The burger brand says the sandwiches were inspired by “menu hacks” customers came up with. “People have been hacking our menu for years,” Mike Haracz, a culinary innovation chef for the company said in a release, noting that future menu additions might feature customer ideas, as well.
That strategy mimics Taco Bell’s, which frequently unveils new menu items that evolved out of customer requests. That’s what happened at McDonald’s in 2013 when the chain released the Egg White Delight McMuffin thanks to popular demand. “Our customers have also told us they have been craving a bigger, more filling sandwich option in the mornings,” Linda VanGosen, VP of menu innovation said of the new, meatier sandwiches, in a release. (The sandwiches will certainly pack more calories: The regular morning Sausage McMuffin with Egg, featuring one sausage patty, clocks in at 480 calories, 30 grams of fat, and 35 percent of the diner’s daily value of sodium. To that, a Triple Stack would add an additional sausage patty, an additional slice of cheese, and bacon.)

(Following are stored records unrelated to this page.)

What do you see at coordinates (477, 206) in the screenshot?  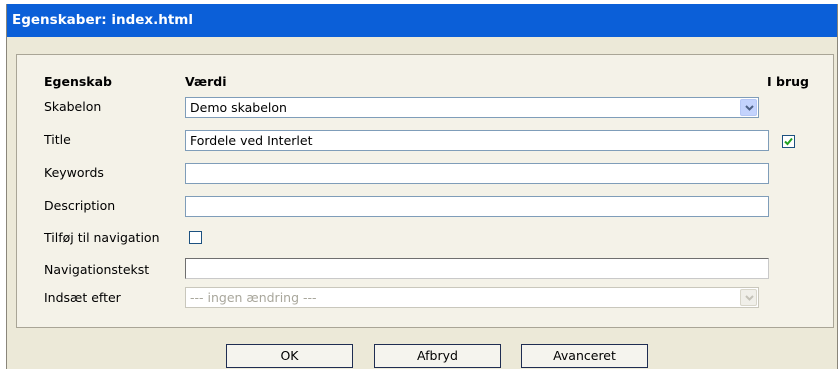 I see `description-input` at bounding box center [477, 206].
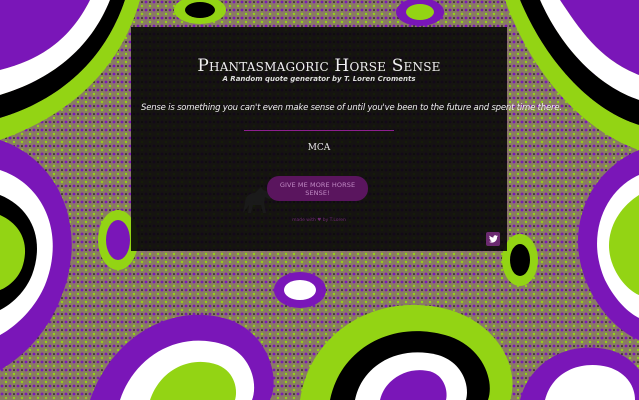 The width and height of the screenshot is (639, 400). I want to click on twitter-icon, so click(493, 239).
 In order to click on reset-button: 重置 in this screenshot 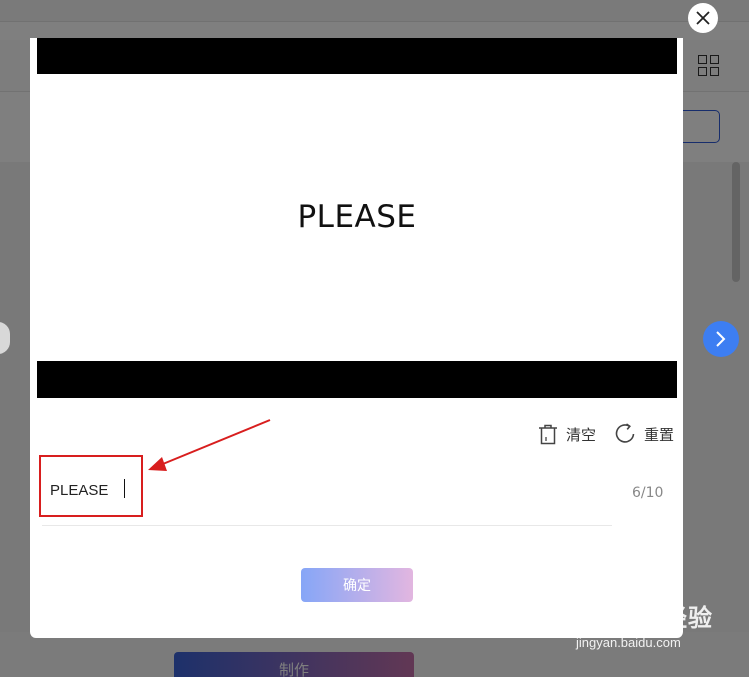, I will do `click(644, 434)`.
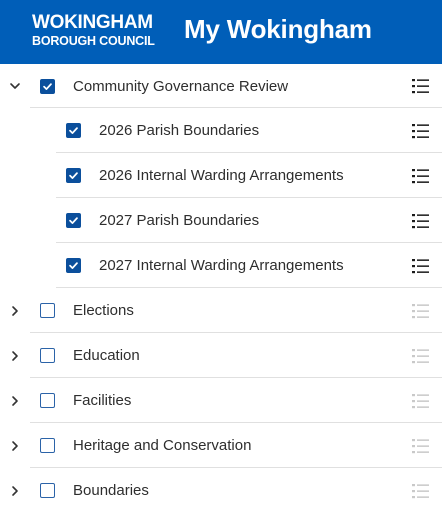 Image resolution: width=442 pixels, height=515 pixels. I want to click on logo-line-2: BOROUGH COUNCIL, so click(94, 41).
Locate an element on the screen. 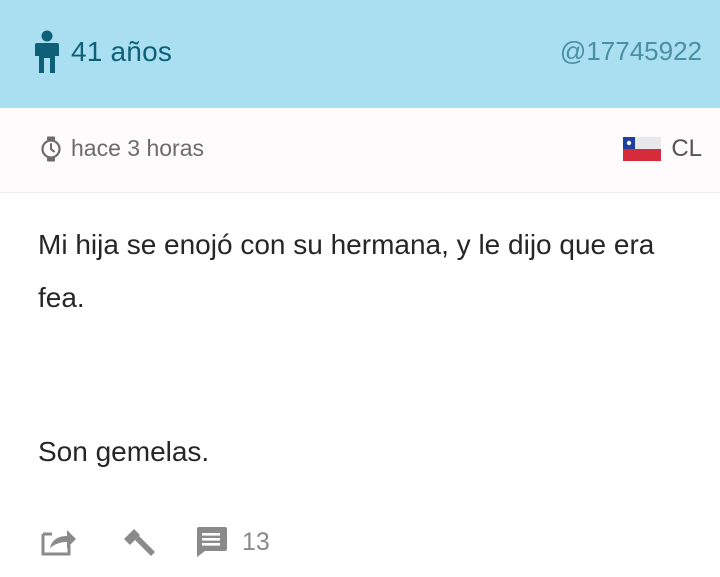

Breakfast is big business for McDonald’s: The launch of all-day breakfast in the fall of 2015 helped lift the chain out of a years-long sales slump, as the scores of people who had long complained about the 10:30 a.m. cutoff breakfast time could finally get their McGriddles and hash browns ‘round the clock — but that seems to have weakened sales before noon. Back in June, CFO Kevin Ozan began talking about how the chain intended to focus on breakfast again: “...With everything else going on, we just lost a little focus on that breakfast daypart,” he said, according to a transcript obtained by USA Today.
Even though the morning hours are responsible for more than a quarter of the chain’s overall sales, CEO Steve Easterbrook acknowledged some desire for improvement on an earnings call earlier this week. “We want to do better at breakfast,” Easterbrook said, adding that he hoped the new sandwiches would help “reenergize” morning sales. Part of that renewed focus on breakfast also apparently involves stepping up its coffee game: Earlier this month, the chain began testing cold brew at dozens of stores in San Diego.